EXERCISE PROMPT:
Give only the number of lines in the records that contain the word "icon".

[SUPPLIED RECORDS]

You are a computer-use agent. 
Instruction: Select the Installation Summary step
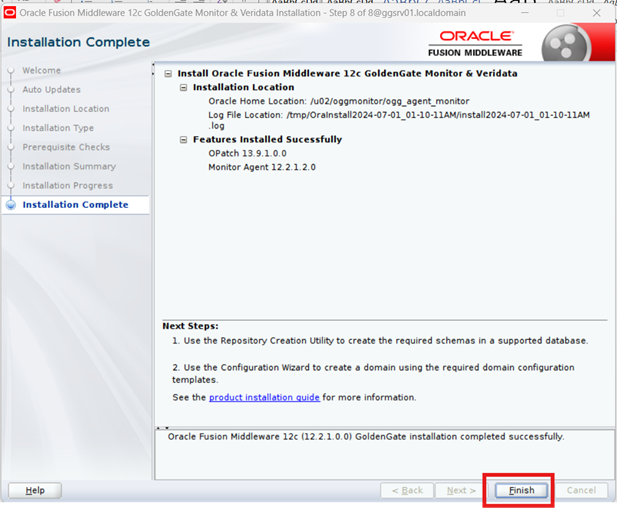click(x=69, y=166)
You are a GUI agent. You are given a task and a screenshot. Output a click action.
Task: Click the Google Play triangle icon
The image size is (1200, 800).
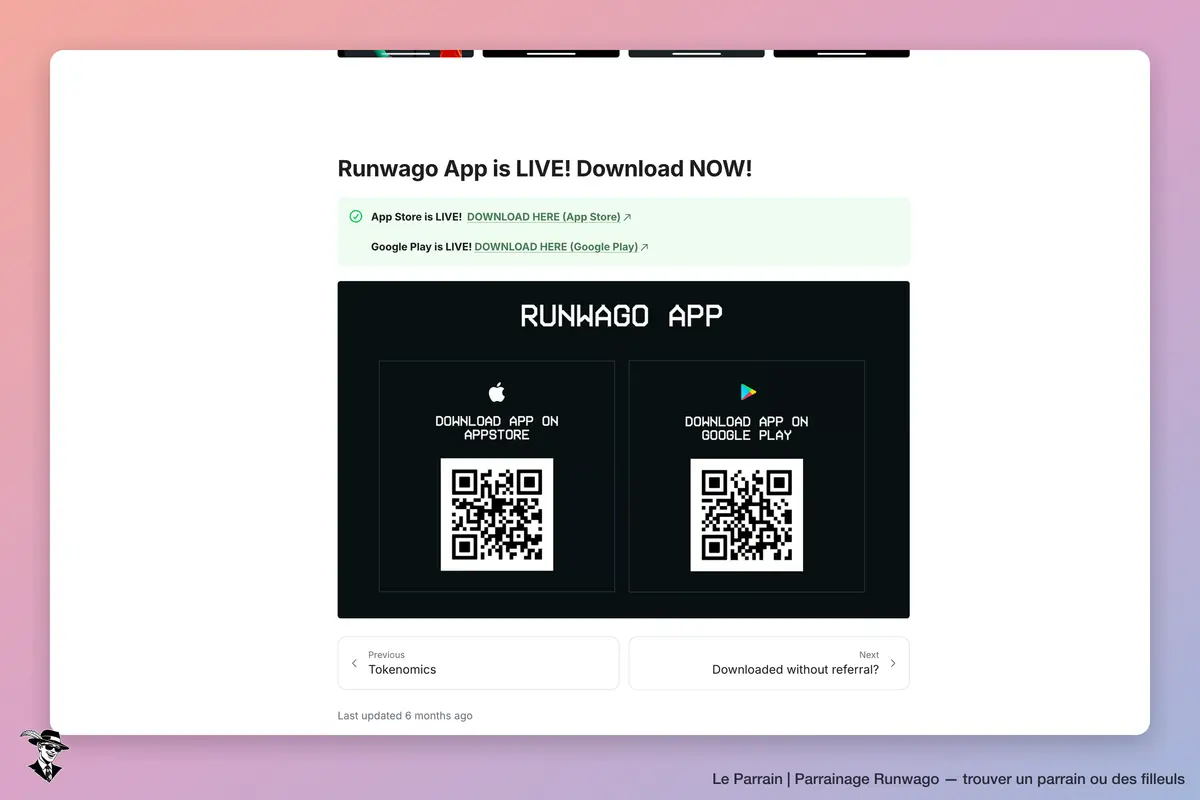point(747,392)
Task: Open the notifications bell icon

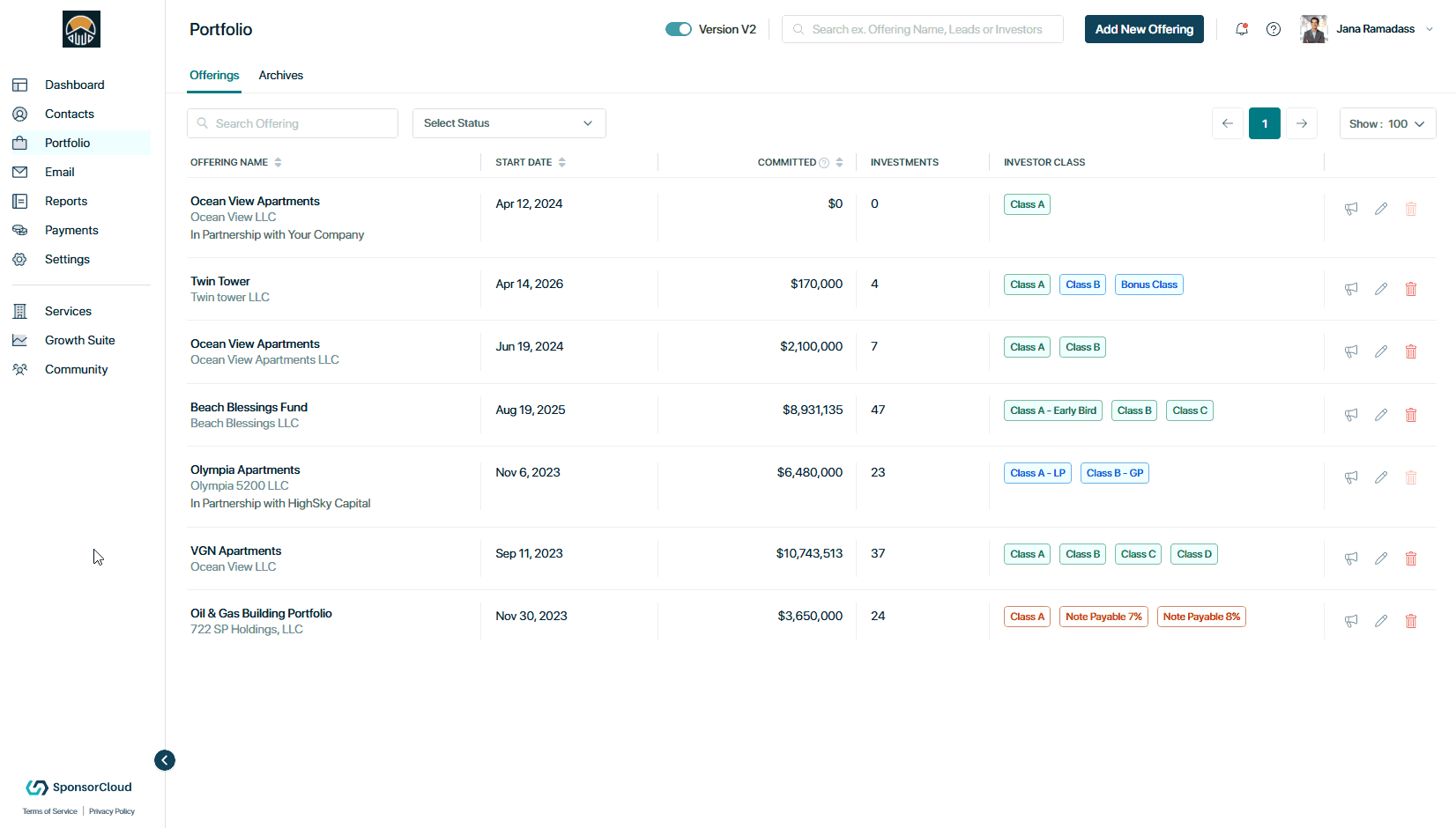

[/SUPPLIED RECORDS]

ANSWER BOX:
2